If you’re interested in learning more about foraging in general or getting together to start a new walking tour, join the Wild Foragers Society or a similar group to meet other people with the same interests and learn about the edible plants this city has to offer.
When they said there was an app for everything, they weren’t joking. You can do almost anything you can imagine with the power of smart phone apps–even find good local food.
Here are some apps designed to help you do just that:
This app makes it easy to eat locally-grown food no matter where you are in the world. With a massive database of farmers’ markets from all over the world, you’ll be able to discover new seasonal treats every time you travel. Of course, it’ll help you find a farmers’ market close to home, too.
Locavore goes beyond the simple listing of farmers’ markets of other apps by telling you what’s in season. It also contains recipes and shows you what food you might be able to forage in the neighbourhood.
3. Always Fresh
Officially released in March 2014, Always Fresh is an app with a solution to a common problem: what do you do with leftovers? This app allows people to get verified as cooks by showing images of them working in a clean kitchen and selling their leftovers. Just find a tasty looking meal, message the cook and arrange to meet up. You can’t guarantee that they used locally-grown ingredients, but you’ll certainly know the food was cooked near home–and that it’s better than what you’ll find at McDonalds.
Local Food Events
Other than farmers’ markets and classes on how to grow your own vegetables, there are a many events focused around local food.
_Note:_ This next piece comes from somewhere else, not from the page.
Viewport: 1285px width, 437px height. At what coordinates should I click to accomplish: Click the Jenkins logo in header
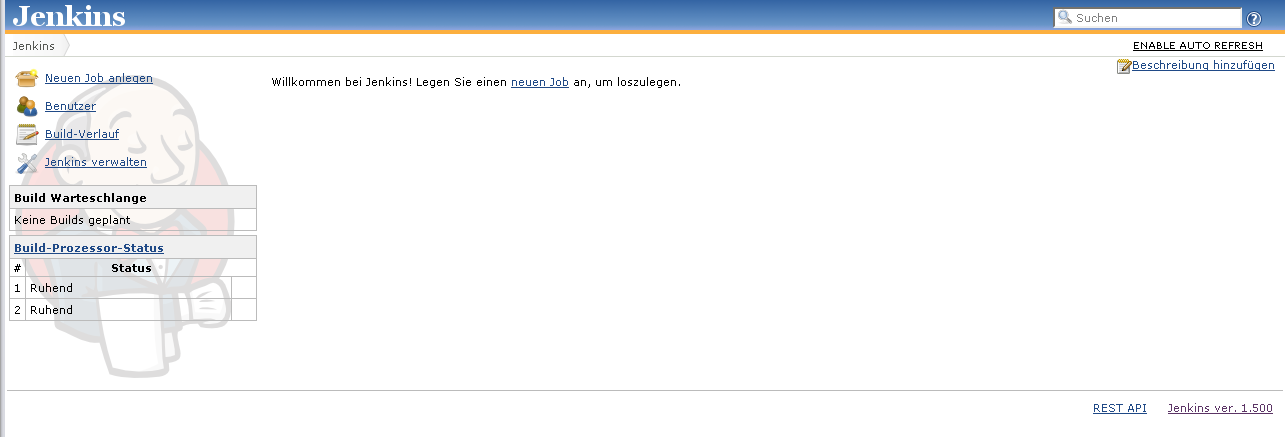click(69, 16)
These vary and include in-depth cooking classes focused on creating delicious dishes entirely or at least mostly from local products.
Here are some events where you can find good local food or learn more about how to make your own:
Founded in September 2011, every TUM event features a variety of local chefs eager to share their dishes and a great selection of local craft beers, wines and cocktails. Their goal is to provide local food entrepreneurs with a space to test their newest dishes on the market, and they someday hope to have an industrial kitchen where classes will also be provided for budding entrepreneurs.
Interested in eating a good meal made up of local food without the effort or significant cost increase? Drop in Dinners at the Depanneur happen Tuesdays-Fridays and feature healthy meals created by local cooks. Meals are first come, first served and usually cost $10-$14. Certain days have themes, so be sure to double-check the website before you head out.
You will find the occasional tasting event listed on this page as well, but the main appeal of the Culinarium Cupboard is their cooking classes. These workshops take place almost every Tuesday and Wednesday and each one centers around a different style of cooking with local foods.
Hoping to find a way to enjoy eating out and keep your focus on eating local foods? While they are fewer and farther between than your average burger place, there are several farm-to-table restaurants in Toronto–in other words, restaurants focused on providing only local, organic food.
You can do some searching to find other options, but here are two of the best-know farm-to-table restaurants in Toronto:
Located in Little Italy, Woodlot is made special by its giant, wood-fired oven, which they use to cook everything from their sourdough bread to their warm kale salad. Their menu is seasonal and focused on using the best local food available during every season. Woodlot’s dining room fills up fast, so you might want to make a reservation–or be prepared to wait a while for your meal.
With a prime location on Queen Street West, Ursa is one of the city’s most influential farm-to-table restaurants. They’re focused on creating Canadian dishes out of entirely Canadian food, their menu changing from season to season, and their restaurant welcome to both customers walking in off the street and those who make a reservation in advance.